Quand Patrick Frutig a fait part à son enseignant – qui lui prédisait plutôt une carrière créative – de ses velléités d’apprentissage, le nom même du métier était inconnu de tous. Après l’examen professionnel en 1992 et l’examen de maîtrise en 1997, notre homme a également passé le permis poids-lourds, qui lui permettait de transporter et d’installer des lampadaires, faisant ainsi un pas vers son activité actuelle. Toutefois, avant de se lancer dans la planification d’éclairages, Patrick Frutig a suivi diverses formations.

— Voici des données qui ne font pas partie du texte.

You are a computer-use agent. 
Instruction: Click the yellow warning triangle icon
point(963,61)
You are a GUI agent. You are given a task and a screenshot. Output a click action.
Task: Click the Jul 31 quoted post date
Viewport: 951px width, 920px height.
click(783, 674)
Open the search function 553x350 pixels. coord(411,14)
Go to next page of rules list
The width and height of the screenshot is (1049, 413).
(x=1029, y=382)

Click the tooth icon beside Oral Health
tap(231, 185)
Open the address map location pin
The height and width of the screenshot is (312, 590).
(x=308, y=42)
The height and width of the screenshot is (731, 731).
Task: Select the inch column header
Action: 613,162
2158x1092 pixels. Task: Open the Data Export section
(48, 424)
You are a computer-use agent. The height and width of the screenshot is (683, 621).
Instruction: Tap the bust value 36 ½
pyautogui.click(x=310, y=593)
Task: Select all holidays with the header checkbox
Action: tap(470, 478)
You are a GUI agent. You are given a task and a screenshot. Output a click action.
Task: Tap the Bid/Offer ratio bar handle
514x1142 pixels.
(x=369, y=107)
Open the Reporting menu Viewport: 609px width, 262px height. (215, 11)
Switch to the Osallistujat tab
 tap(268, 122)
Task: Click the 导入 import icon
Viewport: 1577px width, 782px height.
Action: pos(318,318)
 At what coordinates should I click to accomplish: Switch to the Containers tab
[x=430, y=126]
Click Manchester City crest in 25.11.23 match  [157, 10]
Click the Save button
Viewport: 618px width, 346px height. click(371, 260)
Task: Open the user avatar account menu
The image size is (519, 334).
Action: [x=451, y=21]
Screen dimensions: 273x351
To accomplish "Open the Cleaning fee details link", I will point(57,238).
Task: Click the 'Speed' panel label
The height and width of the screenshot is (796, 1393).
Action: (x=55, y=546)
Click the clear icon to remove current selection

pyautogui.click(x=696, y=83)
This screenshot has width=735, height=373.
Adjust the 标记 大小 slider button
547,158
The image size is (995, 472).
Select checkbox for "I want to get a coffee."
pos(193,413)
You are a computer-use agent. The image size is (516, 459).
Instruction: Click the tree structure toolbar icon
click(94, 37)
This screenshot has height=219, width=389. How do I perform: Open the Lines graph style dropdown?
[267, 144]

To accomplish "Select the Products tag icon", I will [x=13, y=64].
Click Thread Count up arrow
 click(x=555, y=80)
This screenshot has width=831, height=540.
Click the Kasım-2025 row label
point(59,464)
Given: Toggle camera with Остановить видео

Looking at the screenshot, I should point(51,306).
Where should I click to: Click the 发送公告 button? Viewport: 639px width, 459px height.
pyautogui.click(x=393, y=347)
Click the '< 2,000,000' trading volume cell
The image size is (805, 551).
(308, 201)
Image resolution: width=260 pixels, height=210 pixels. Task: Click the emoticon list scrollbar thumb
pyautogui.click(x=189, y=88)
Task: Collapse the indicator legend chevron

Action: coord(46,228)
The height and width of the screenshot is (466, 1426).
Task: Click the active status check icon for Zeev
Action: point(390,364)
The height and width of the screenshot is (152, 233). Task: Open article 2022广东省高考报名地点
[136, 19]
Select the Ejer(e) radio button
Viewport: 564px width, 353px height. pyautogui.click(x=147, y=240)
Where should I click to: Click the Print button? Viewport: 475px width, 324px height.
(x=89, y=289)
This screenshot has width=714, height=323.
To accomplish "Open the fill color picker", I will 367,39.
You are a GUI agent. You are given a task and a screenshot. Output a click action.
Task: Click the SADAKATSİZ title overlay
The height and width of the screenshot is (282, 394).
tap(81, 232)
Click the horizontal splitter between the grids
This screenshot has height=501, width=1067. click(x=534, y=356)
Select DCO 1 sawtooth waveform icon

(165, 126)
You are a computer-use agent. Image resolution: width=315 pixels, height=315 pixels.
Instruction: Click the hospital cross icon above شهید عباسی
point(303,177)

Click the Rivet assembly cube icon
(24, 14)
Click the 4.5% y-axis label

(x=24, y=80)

Il a également acquis des compétences logicielles dans cet objectif.
Du « grand manitou de l’éclairage » à l’homme d’affaires
En règle générale, l’éclairage public est plutôt considéré comme le parent pauvre dans les centrales électriques, estime le spécialiste. Appréciant son enthousiasme, la centrale du canton de Schaffhouse (EKS) a confié à Patrick Frutig la responsabilité des dispositifs d’éclairage que la société exploite en Suisse et dans la région limitrophe en Allemagne. « En interne, j’étais pour ainsi dire le ‹ grand manitou de l’éclairage ›. En 2013, je suis devenu indépendant et j’ai fondé mon entreprise Vialumina/eFortis, qui fournit des prestations dans le domaine de la lumière et de l’énergie. » Le quarantenaire a ainsi accompli un rêve : « Travailler avec la lumière, c’est créatif et cela m’offre la possibilité de contribuer à l’organisation de l’espace public. J’ai toujours voulu travailler dans l’éclairage public. C’est un très petit noyau d’experts qui se connaissent tous et peuvent échanger leurs connaissances. » Si un jeune indécis demandait aujourd’hui conseil à Patrick Frutig, celui-ci lui recommanderait sans hésiter d’embrasser la carrière d’électricien de réseau. Il considère en effet que ce « super métier offre d’excellentes perspectives ». Et gageons que notre homme sait de quoi il parle, car sans cette formation, il ne serait jamais parvenu à exercer sa profession actuelle – laquelle demande, en fin de compte, une certaine dose de créativité.
Une raison d’espérer
Selon une enquête menée chaque année par l’agence de placement Manpower, la pénurie de talents a atteint un creux historique en Suisse en 2016 (depuis le lancement de l’étude en 2006). Seules 20 % des entreprises interrogées ont indiqué rencontrer des difficultés de recrutement.[4] L’enquête montre également que les ouvriers qualifiés demeurent une fois encore la catégorie de profession la plus recherchée sur le marché du travail helvétique.
Ces trois exemples prouvent que de nombreuses voies s’ouvrent aux jeunes professionnels dotés d’une solide formation. L’enseignement technique ou manuel n’est pas une impasse : c’est un tremplin vers une vie professionnelle réussie et épanouissante.
Références
[1] www.nzz.ch, 8 mai 2017 (en allemand).
[2] www.nzz.ch, 3 novembre 2016 (en allemand.
[3] www.solothurnerzeitung.ch, 22 mars 2017 (en allemand).
[4] www.manpower.ch/de/talentknappheit.